As has been amply noted, D.C.’s a hot apartment market right now: Rents are sky high, and new rental buildings are going up all over the city. In fact, it’s one of the only forms of real estate development that really has a crack at financing these days.

But not everybody loves apartment dwellers. Over and over and over again, I’ve heard homeowners grumble about the prospect of a bunch of renters coming into their neighborhoods; people almost universally prefer condos. Take ANC 2A’s objection to rentals at Eastbanc’s West End Project. From the anti-internet Northwest Current:

But neighbors worry apartments could attract more undergraduates to a community already saturated with students. Condos, commissioner Asher Corson said, would appeal to a base of residents who are more committed to remaining in the community and engaging in local issues. “The consensus is that condos provide more benefit to the community than rentals,” he said.

(Corson, a 2007 alumnus of George Washington University himself, says he owns his condo). Then, of course, there’s Burleith’s opposition to more students at Georgetown University, mostly on the grounds of real estate devaluation. In response to the Washington Post‘s editorial on the subject, Burleith Citizens Association president Lenore Rubino wrote:

The most serious consequence of this dramatic expansion is the conversion of single-family, residential row houses into transient student group rental homes. Of the 535 houses in Burleith, for example, 166, or almost one-third, are student group rentals. In the next ten years, if only 30 additional graduate or undergraduate students come to live in Burleith, there could easily be a loss of ten or more houses.
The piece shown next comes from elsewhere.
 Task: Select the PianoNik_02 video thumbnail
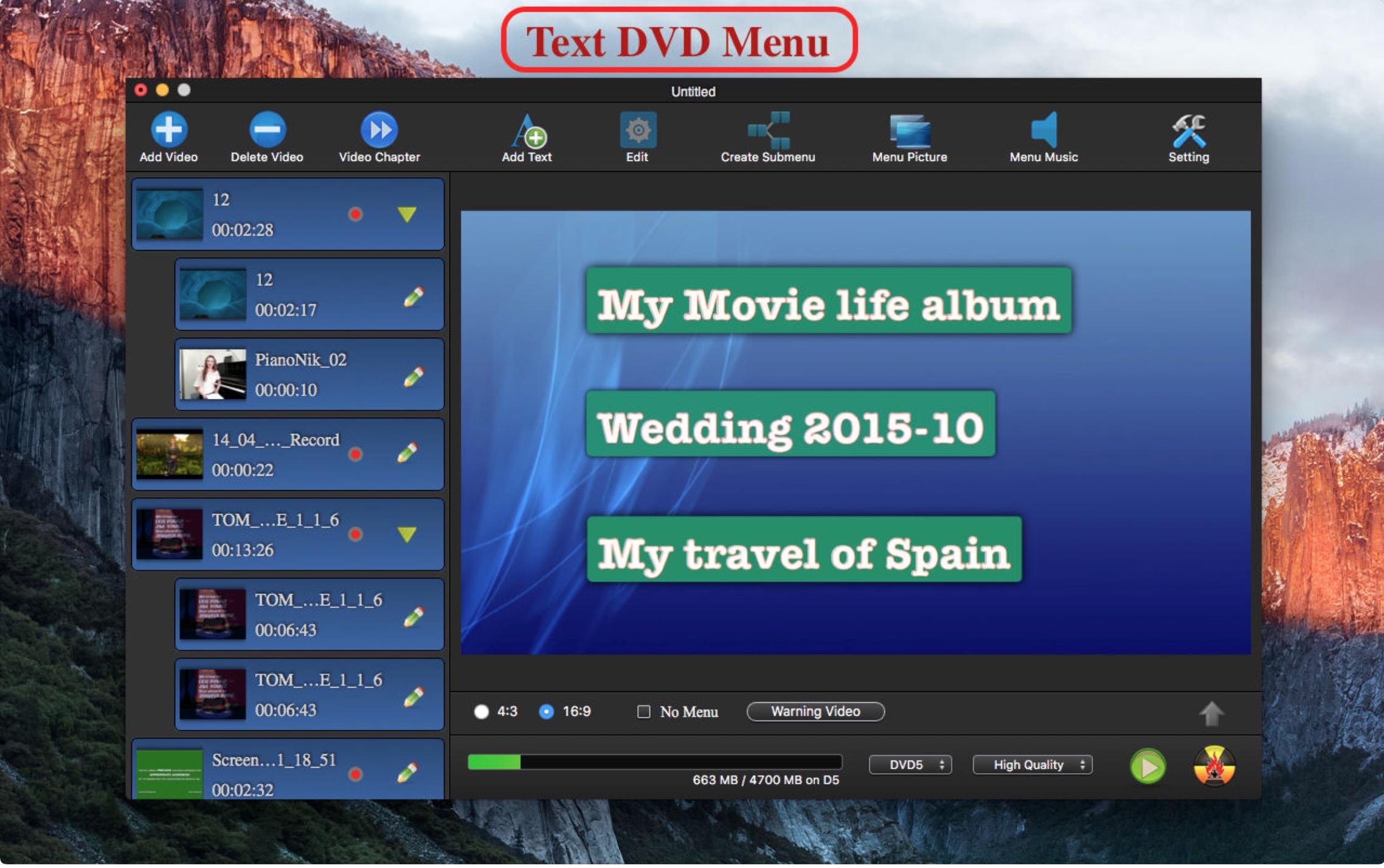[213, 374]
It’s telling that she considers rental houses to be “losses.” As if the people who inhabit them could not possibly be constructive members of a community.

Opposition to rentals isn’t just a wealthy, Northwest phenomenon. Councilmember Marion Barry proposed—-and is still pushing—-to ban new apartment buildings in Ward 8 entirely. He agrees with the Burleithians and West Enders that people who rent don’t have the same stake in their community. But Barry also thinks that renters are the most susceptible to being pushed out as gentrification advances, and that the best way to prepare these neighborhoods for the onslaught is to make them all into homeowners.
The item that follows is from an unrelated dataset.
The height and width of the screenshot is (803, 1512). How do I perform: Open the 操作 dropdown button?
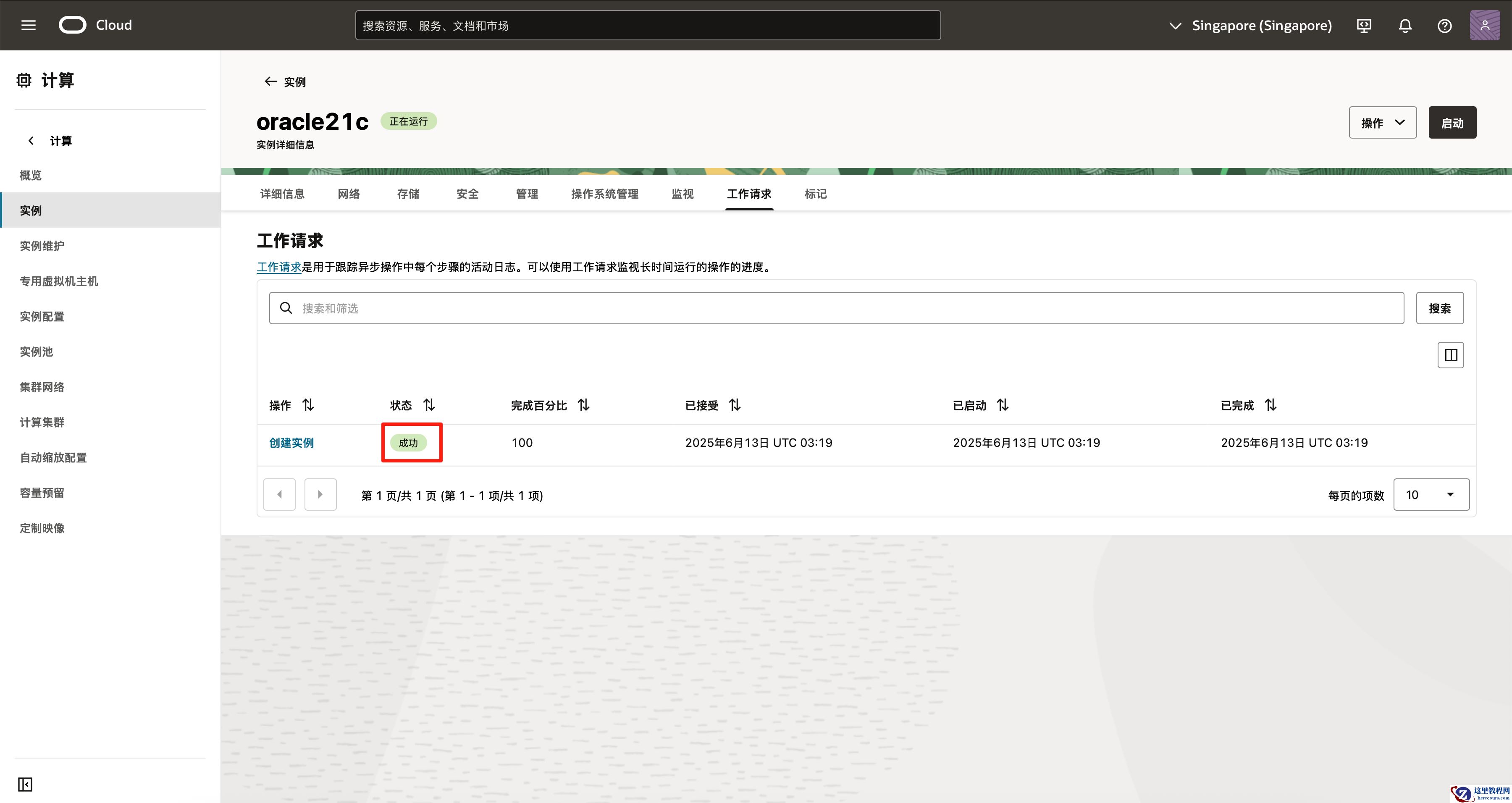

It saddens me to see this antipathy towards the 52 percent of D.C. residents who, according to the 2010 census, rent instead of own. It costs a crapload of money to buy real estate in this town, and banks aren’t exactly throwing money at people without impeccable credit. What’s more, housing demand is trending towards rentals: According to a new study from the Center for Regional Analysis, the District would need about 76,000 new apartments if it were to house all the new people with jobs in the city by 2030, and only 46,000 new for-sale units.

And besides, people who rent are also those who bring a city much of its dynamism: They may not be around forever, but while they are, they’ll buy things and go out to eat and patronize art. They are no less capable of participating in their neighborhood associations, forming communities of interest, and maybe buying when it makes sense financially.

Perhaps this is an obvious point. That makes it even more surprising to encounter so much distaste for anything other than single family homes.